Port2port News Service
Apr 4, 2012
The Bank of Israel has revised its GDP growth forecast for 2012 upwards to 3.1% from its previous forecast of 2.8%.
The Bank of Israel further predicted that interest rate in Q1-2013 is expected to be 2.5%, and that Israel's Gross Domestic Product (GDP) is expected to grow by 3.5% in 2013.
The forecast for 2012 was revised slightly upward from the December forecast of 2.8%, primarily due to positive indicators of Israel's economy which have been published recently (goods imports, expectations in the survey of business trends, and services exports).
The slowdown in growth of imports is due to several factors. First, similar to previous forecasts, we expect a marked moderation in growth of import-intensive demand components (investment in industries and purchases of durable goods).

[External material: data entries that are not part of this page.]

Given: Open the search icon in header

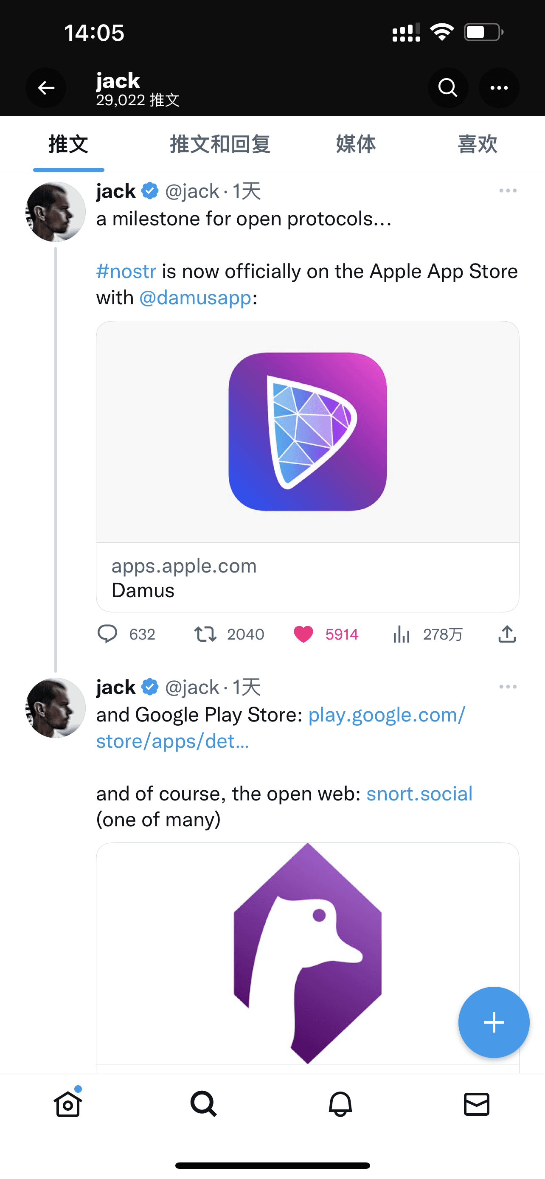Looking at the screenshot, I should coord(448,87).
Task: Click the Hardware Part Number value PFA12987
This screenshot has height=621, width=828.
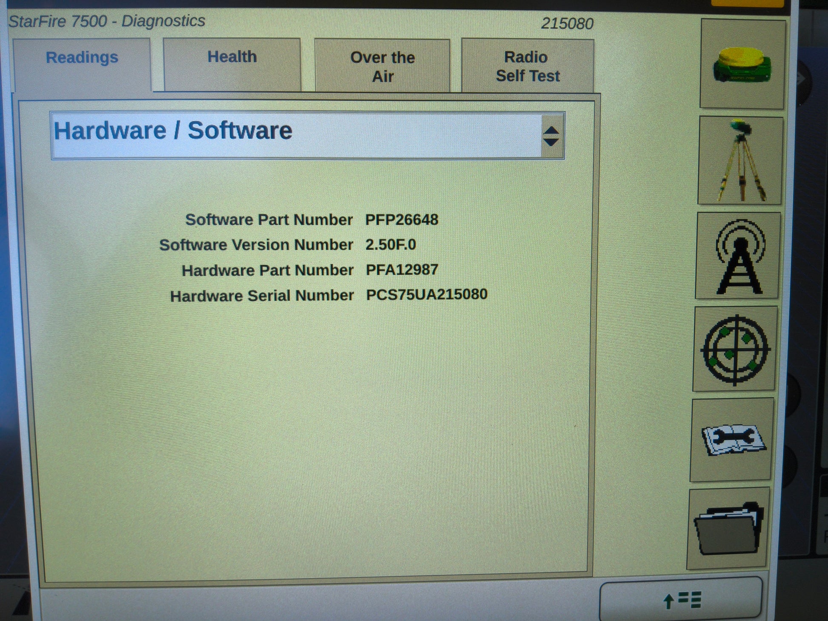Action: (402, 270)
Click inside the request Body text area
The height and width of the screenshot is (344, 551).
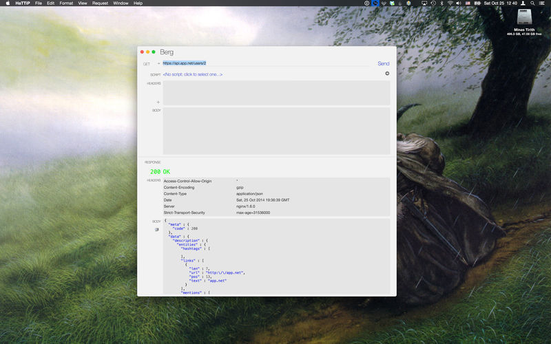point(276,131)
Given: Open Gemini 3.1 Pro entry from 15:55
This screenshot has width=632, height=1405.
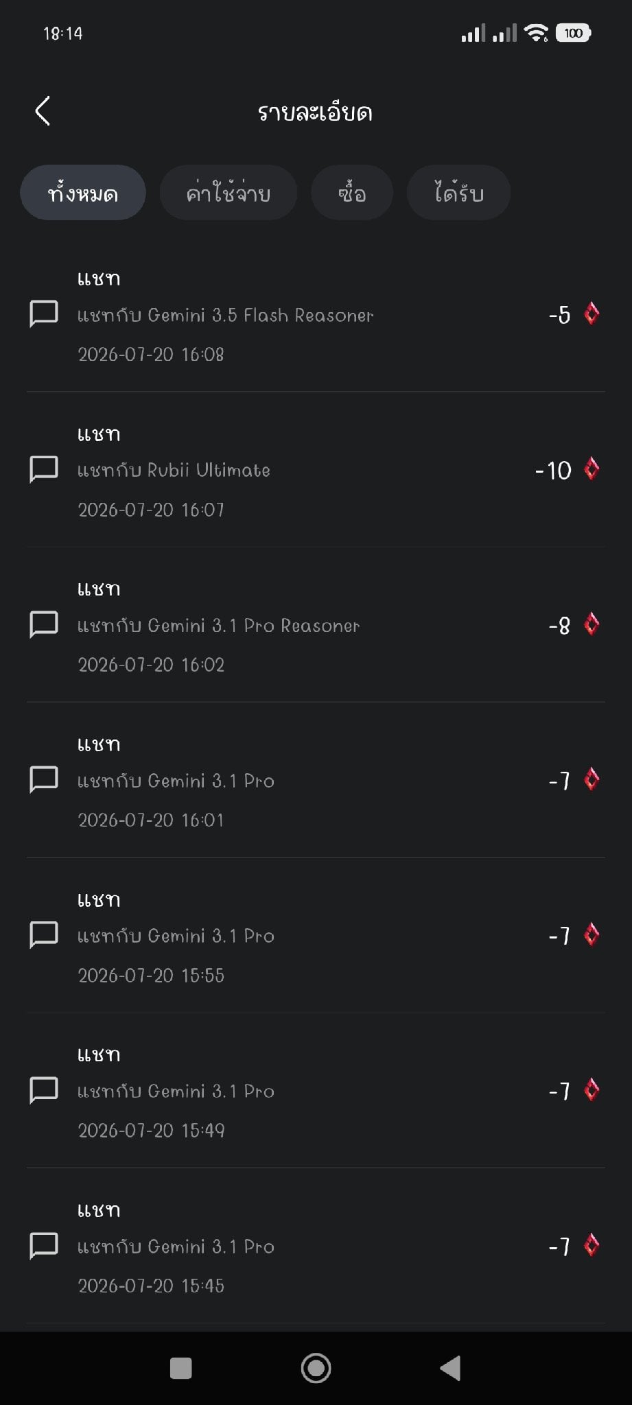Looking at the screenshot, I should point(316,935).
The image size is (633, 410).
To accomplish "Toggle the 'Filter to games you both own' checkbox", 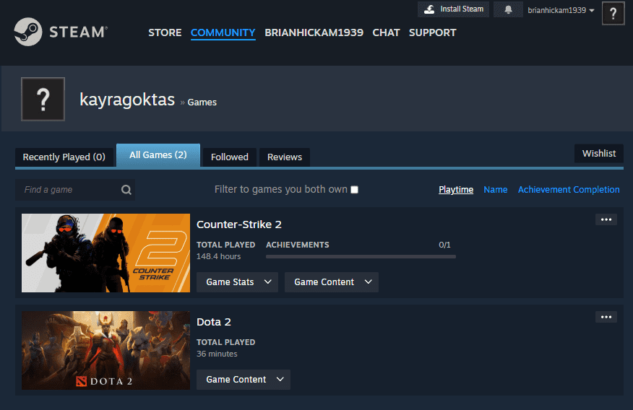I will point(354,190).
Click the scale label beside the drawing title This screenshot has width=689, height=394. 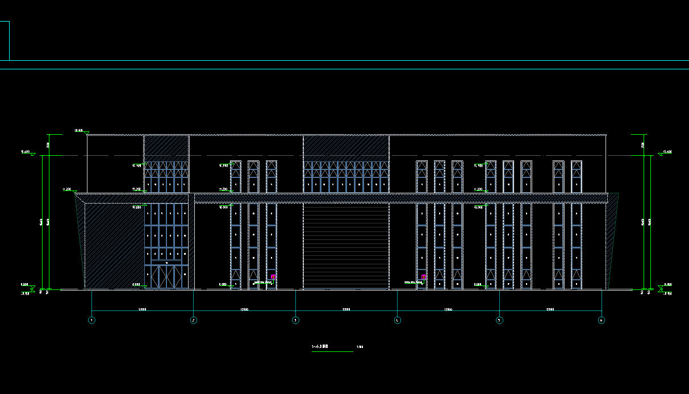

Second, depreciation of the shekel in effective-exchange-rate terms in the second half of 2011 (and gradual transmission to prices) works to make imported goods more expensive in comparison with domestic items.
The Bank of Israel further predicted that interest rate in Q1-2013 is expected to be 2.5%, and that Israel's Gross Domestic Product (GDP) is expected to grow by 3.1% in 2012 and by 3.5% in 2013.
However, the Bank further predicts that unemployment in 2012 will reach 5.8%, and that it will note a slight decrease to 5.7% in 2013.